▶ _WRITTEN TASK_: Reproduce the rows below, substituting "Display area" for every occurrence of "Viewport" and keeping everything else identical.

# RECORDS TO USE start

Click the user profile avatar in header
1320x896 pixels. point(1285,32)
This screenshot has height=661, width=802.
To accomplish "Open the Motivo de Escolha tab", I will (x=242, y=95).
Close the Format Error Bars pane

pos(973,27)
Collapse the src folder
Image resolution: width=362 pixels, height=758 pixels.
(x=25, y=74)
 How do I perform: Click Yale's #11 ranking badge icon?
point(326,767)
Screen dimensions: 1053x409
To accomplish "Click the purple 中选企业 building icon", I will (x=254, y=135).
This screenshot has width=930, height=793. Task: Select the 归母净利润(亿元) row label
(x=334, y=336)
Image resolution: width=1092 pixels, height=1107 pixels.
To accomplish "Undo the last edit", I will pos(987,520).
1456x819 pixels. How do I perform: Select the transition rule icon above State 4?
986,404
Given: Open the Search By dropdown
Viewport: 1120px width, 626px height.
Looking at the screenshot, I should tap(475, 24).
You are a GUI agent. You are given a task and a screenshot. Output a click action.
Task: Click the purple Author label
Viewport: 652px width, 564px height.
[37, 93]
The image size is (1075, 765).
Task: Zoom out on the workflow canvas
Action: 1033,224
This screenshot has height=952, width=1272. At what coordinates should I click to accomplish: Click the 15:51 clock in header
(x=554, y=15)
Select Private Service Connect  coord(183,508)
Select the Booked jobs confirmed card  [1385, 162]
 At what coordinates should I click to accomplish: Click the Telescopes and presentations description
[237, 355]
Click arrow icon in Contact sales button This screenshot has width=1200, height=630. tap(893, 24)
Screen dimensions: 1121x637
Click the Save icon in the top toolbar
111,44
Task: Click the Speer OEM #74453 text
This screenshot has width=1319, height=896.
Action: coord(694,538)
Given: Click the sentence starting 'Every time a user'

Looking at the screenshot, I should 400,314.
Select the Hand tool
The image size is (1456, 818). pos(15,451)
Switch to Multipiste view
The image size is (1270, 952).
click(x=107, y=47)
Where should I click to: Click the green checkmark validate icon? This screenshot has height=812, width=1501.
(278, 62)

# RECORDS TO USE end

▶ _PROBLEM SOLUTION_:
Click the user profile avatar in header
1320x896 pixels. point(1285,32)
This screenshot has height=661, width=802.
To accomplish "Open the Motivo de Escolha tab", I will (x=242, y=95).
Close the Format Error Bars pane

pos(973,27)
Collapse the src folder
Image resolution: width=362 pixels, height=758 pixels.
(x=25, y=74)
 How do I perform: Click Yale's #11 ranking badge icon?
point(326,767)
Screen dimensions: 1053x409
To accomplish "Click the purple 中选企业 building icon", I will (x=254, y=135).
This screenshot has width=930, height=793. Task: Select the 归母净利润(亿元) row label
(x=334, y=336)
Image resolution: width=1092 pixels, height=1107 pixels.
To accomplish "Undo the last edit", I will pos(987,520).
1456x819 pixels. How do I perform: Select the transition rule icon above State 4?
986,404
Given: Open the Search By dropdown
Display area: 1120px width, 626px height.
Looking at the screenshot, I should tap(475, 24).
You are a GUI agent. You are given a task and a screenshot. Output a click action.
Task: Click the purple Author label
Display area: 652px width, 564px height.
[37, 93]
The image size is (1075, 765).
Task: Zoom out on the workflow canvas
Action: 1033,224
This screenshot has height=952, width=1272. At what coordinates should I click to accomplish: Click the 15:51 clock in header
(x=554, y=15)
Select Private Service Connect  coord(183,508)
Select the Booked jobs confirmed card  [1385, 162]
 At what coordinates should I click to accomplish: Click the Telescopes and presentations description
[237, 355]
Click arrow icon in Contact sales button This screenshot has width=1200, height=630. tap(893, 24)
Screen dimensions: 1121x637
Click the Save icon in the top toolbar
111,44
Task: Click the Speer OEM #74453 text
This screenshot has width=1319, height=896.
Action: coord(694,538)
Given: Click the sentence starting 'Every time a user'

Looking at the screenshot, I should 400,314.
Select the Hand tool
The image size is (1456, 818). pos(15,451)
Switch to Multipiste view
The image size is (1270, 952).
click(x=107, y=47)
Where should I click to: Click the green checkmark validate icon? This screenshot has height=812, width=1501.
(278, 62)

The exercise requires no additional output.